Task goal:
Copy out, character for character, the rows beginning with the line that contains "Click the blue accent square beside Agenda" and continuing through the last line of the records, including both ends.

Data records
= = = =

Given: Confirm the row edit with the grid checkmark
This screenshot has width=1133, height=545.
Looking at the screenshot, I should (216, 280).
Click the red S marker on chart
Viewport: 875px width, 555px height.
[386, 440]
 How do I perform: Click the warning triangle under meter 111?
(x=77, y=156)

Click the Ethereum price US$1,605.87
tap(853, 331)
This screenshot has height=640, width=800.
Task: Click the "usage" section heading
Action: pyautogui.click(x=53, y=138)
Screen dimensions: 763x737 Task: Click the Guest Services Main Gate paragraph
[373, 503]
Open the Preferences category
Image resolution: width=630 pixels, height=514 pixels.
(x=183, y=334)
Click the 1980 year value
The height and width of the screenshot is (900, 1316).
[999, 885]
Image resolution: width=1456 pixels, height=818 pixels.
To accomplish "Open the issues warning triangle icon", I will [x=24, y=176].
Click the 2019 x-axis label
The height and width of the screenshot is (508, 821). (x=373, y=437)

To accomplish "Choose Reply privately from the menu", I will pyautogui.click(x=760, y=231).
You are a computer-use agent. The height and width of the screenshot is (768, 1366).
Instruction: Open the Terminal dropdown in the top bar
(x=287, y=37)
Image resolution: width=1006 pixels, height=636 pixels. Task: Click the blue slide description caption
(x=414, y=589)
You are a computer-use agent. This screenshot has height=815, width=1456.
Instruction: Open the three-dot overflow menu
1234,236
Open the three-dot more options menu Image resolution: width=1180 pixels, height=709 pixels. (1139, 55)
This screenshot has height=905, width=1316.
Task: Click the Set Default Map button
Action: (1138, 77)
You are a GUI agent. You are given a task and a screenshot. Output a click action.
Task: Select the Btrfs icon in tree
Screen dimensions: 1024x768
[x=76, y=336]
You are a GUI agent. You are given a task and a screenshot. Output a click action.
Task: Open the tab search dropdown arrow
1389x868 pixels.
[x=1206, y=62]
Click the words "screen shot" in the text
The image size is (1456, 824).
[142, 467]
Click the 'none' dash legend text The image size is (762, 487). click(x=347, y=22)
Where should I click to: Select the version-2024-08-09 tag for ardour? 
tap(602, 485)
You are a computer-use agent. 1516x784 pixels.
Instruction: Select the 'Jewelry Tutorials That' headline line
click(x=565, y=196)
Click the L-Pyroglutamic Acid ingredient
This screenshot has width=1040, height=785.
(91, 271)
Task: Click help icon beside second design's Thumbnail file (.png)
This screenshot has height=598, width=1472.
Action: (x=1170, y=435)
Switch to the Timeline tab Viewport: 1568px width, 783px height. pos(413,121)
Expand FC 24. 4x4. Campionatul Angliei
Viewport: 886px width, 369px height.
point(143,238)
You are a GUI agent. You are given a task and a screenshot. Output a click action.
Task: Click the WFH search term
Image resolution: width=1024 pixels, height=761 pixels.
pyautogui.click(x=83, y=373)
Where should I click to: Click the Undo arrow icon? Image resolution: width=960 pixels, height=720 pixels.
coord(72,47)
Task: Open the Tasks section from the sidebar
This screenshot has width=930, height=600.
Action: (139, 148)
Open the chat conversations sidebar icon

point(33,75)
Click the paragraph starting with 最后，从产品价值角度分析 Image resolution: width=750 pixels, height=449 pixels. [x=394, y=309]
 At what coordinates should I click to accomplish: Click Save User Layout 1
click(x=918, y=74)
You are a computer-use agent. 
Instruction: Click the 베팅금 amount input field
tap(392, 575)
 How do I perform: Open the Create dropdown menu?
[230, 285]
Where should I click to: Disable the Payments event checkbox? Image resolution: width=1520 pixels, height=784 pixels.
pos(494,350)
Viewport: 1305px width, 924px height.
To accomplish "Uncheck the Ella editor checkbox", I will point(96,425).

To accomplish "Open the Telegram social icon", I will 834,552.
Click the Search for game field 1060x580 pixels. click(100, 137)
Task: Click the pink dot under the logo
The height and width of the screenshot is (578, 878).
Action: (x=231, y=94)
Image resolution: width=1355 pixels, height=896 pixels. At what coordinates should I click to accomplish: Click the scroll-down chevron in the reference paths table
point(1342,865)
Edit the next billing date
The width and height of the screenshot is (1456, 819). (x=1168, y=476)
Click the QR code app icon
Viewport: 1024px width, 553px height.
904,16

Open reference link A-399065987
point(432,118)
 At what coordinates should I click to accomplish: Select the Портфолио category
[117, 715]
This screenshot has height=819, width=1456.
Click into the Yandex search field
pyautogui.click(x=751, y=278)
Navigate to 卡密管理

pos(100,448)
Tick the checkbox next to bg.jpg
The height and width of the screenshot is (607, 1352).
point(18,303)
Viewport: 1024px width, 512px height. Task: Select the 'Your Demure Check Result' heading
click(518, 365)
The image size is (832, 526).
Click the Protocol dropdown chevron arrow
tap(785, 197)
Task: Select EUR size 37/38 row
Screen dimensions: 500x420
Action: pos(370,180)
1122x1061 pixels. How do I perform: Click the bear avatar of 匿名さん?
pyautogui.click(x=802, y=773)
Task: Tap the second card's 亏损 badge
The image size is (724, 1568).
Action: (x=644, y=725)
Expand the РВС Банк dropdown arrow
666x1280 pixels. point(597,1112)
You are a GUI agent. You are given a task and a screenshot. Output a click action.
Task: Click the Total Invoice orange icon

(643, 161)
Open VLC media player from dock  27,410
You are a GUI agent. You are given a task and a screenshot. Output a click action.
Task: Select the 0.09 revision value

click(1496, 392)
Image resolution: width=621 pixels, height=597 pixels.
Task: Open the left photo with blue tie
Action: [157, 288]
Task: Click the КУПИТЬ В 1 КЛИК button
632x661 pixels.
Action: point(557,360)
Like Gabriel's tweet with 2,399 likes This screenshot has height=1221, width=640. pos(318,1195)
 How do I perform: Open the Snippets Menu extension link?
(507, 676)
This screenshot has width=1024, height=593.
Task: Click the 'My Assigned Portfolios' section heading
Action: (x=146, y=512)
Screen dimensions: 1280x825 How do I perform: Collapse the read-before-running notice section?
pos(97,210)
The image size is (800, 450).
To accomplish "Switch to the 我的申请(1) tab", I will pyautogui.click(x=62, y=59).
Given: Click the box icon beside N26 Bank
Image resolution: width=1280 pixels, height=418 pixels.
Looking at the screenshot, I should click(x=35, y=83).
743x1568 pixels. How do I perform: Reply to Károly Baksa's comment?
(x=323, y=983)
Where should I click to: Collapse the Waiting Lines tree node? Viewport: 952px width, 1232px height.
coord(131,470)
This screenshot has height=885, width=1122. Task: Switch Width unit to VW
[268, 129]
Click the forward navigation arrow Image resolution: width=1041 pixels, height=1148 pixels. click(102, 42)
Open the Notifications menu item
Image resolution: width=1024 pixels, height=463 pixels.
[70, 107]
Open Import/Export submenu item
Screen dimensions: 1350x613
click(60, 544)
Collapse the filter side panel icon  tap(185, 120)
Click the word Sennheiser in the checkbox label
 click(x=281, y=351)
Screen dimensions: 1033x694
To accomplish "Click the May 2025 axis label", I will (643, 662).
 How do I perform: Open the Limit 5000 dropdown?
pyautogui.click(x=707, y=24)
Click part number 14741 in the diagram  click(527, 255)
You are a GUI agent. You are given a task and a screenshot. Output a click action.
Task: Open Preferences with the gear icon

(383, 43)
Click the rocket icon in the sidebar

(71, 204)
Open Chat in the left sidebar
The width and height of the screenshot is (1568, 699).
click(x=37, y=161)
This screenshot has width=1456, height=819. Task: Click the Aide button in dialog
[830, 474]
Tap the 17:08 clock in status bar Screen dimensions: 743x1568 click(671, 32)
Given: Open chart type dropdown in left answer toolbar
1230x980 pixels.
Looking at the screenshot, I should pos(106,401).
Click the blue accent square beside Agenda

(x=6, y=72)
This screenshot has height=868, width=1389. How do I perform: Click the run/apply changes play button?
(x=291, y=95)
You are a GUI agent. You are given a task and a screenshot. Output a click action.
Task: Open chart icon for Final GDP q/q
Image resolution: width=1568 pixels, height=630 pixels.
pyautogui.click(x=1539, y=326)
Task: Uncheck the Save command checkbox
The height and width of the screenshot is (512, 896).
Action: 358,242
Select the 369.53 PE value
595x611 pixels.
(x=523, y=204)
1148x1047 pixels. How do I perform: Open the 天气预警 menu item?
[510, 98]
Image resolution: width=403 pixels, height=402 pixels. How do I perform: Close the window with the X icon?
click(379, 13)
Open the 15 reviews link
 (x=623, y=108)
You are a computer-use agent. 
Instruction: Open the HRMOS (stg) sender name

= = = =

Task result:
Click the blue accent square beside Agenda

(x=6, y=72)
This screenshot has height=868, width=1389. How do I perform: Click the run/apply changes play button?
(x=291, y=95)
You are a GUI agent. You are given a task and a screenshot. Output a click action.
Task: Open chart icon for Final GDP q/q
Image resolution: width=1568 pixels, height=630 pixels.
pyautogui.click(x=1539, y=326)
Task: Uncheck the Save command checkbox
The height and width of the screenshot is (512, 896).
Action: 358,242
Select the 369.53 PE value
595x611 pixels.
(x=523, y=204)
1148x1047 pixels. How do I perform: Open the 天气预警 menu item?
[510, 98]
Image resolution: width=403 pixels, height=402 pixels. How do I perform: Close the window with the X icon?
click(379, 13)
Open the 15 reviews link
 (x=623, y=108)
You are a computer-use agent. 
Instruction: Open the HRMOS (stg) sender name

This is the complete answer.